Basic Blaster Usage · Beyond Brown

Blast processing got nothing on this!

v1.01

v1.02, Oct 23rd 2018 - Minor edits

A tiny guide by Excellence in Art, written to remind himself how all this stuff fits together in the context of demo/game development.

Many thanks to GGN/KÜA and dml/TPT for helping out with this document. Any errors should be attributed to Excellence in Art. Also thanks to Mr Black for pushing me to make this code (relatively) easy to use.

Intro

Some people know the blaster chip in the STE (and a few other 16/32 bit computers from Atari) as a “blitter”, but we really should call it a blaster. The reasons are as follow:

Internal Atari, Inc. documents refer to it as such
It’s my doc, I can call it what I want!!11!oneone
It’s just much more fun this way

However, in order to piss people off, the noun used to describe a blaster operation will be “a blit”, and the verb for what the blaster does is “to blit”.

So, what does the blaster do? At the most basic level, it copies data from one place in memory to another. The big deal is not, as we may think, that it can do it a lot faster than the CPU - it can’t (both are limited by the system’s bandwidth). The big deal is that there are a number of operations it can do while copying, like shifting, masking etc. Basically a whole bunch of logic operations.

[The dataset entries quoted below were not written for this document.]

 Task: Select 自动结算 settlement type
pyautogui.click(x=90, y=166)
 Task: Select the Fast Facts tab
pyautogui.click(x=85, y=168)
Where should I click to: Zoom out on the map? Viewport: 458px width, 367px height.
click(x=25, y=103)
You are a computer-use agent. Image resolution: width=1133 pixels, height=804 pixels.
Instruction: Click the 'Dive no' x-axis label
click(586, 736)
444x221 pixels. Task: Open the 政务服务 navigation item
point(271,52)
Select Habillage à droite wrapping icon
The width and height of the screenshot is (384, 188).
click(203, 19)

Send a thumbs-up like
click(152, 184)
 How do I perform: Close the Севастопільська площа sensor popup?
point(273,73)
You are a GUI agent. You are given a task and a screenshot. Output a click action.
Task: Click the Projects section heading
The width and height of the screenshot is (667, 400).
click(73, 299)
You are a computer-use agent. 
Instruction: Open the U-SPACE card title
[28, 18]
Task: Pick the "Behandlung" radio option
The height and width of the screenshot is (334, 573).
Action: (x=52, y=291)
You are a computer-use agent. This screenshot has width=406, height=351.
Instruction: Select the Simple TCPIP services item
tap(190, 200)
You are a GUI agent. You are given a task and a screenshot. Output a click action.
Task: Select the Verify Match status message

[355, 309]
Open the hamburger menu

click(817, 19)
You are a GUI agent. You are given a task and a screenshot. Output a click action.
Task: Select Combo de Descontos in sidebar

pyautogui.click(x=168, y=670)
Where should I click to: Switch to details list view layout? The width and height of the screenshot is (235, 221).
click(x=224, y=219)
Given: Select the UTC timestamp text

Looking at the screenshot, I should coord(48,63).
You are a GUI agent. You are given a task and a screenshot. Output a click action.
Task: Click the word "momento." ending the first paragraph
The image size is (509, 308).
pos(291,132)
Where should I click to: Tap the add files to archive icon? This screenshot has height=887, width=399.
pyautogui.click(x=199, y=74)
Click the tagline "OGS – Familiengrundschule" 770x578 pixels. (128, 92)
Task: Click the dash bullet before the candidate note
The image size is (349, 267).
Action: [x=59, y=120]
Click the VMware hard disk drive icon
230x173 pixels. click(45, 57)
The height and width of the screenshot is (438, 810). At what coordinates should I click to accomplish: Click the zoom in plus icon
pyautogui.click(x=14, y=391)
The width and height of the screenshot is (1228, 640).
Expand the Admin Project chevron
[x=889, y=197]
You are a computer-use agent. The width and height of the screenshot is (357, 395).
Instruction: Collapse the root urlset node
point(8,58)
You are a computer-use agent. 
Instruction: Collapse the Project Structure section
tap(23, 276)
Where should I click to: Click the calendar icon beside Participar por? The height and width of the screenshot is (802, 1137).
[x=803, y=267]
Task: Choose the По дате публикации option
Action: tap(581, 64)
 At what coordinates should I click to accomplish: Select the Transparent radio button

The blitter also has a neat little “halftone RAM” buffer of 32 bytes, which we can use for certain types of masking operations, but that’s out of the scope of this document.

Basic concepts

The blaster blits from source to destination. The source is an address in RAM, as is the destination.

The blaster was clearly designed as a graphics tool. The parameters we write to it have names like “source x increment”, “destination y increment”, “x count” etc, and the blaster handles input as words arranged into lines.

To perform a blit, we write the appropriate values into the blaster’s registers (located at $ffff8a00 - $ffff8a3d). The last value we write is the “start” command, after which the blaster starts blitting away.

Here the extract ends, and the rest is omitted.